Interpretability logic reasons about what formal systems can prove about each other. Its semantics uses Veltman frames — relational structures where the accessibility relation captures “this theory can interpret that theory.” Frame conditions characterize which frames validate which formulas.

Frigola Gonzalez, Joosten, Navarro Arroyo, and Perini Brogi (arXiv:2603.16754) discover a first-order frame condition that matters for interpretability logic but that the logic itself cannot express. The condition is well-defined, the frames satisfying it have distinctive properties, but no modal formula distinguishes frames that satisfy it from frames that don’t. The logic is blind to a condition on its own semantics.

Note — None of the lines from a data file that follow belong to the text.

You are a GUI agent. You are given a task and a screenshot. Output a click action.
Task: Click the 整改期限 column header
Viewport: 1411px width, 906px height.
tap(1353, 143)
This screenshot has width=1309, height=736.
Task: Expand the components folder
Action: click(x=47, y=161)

This is not a contingent limitation that better axioms might fix. It is a structural boundary of modal expressiveness. The Goldblatt-Thomason theorem provides the criterion: a frame property is modally definable if and only if it is preserved under certain algebraic operations (generated subframes, bounded morphisms, disjoint unions, and reflected by ultrafilter extensions). The new condition fails one of these, proving inexpressibility.

The workaround is ultrafilter extensions — building a larger frame from the original by adding points that correspond to ultrafilters over the frame’s domain. This algebraic construction can “see” what the modal language cannot. The logic works with the extended frame even though it cannot characterize the extension in its own terms.

The gap between a logic and its semantics is structural information about the logic. What it cannot express is as informative as what it can. The inexpressible condition tells you exactly where the logic’s descriptive power ends — not because the logic is weak, but because the condition lives on the wrong side of a precise algebraic boundary.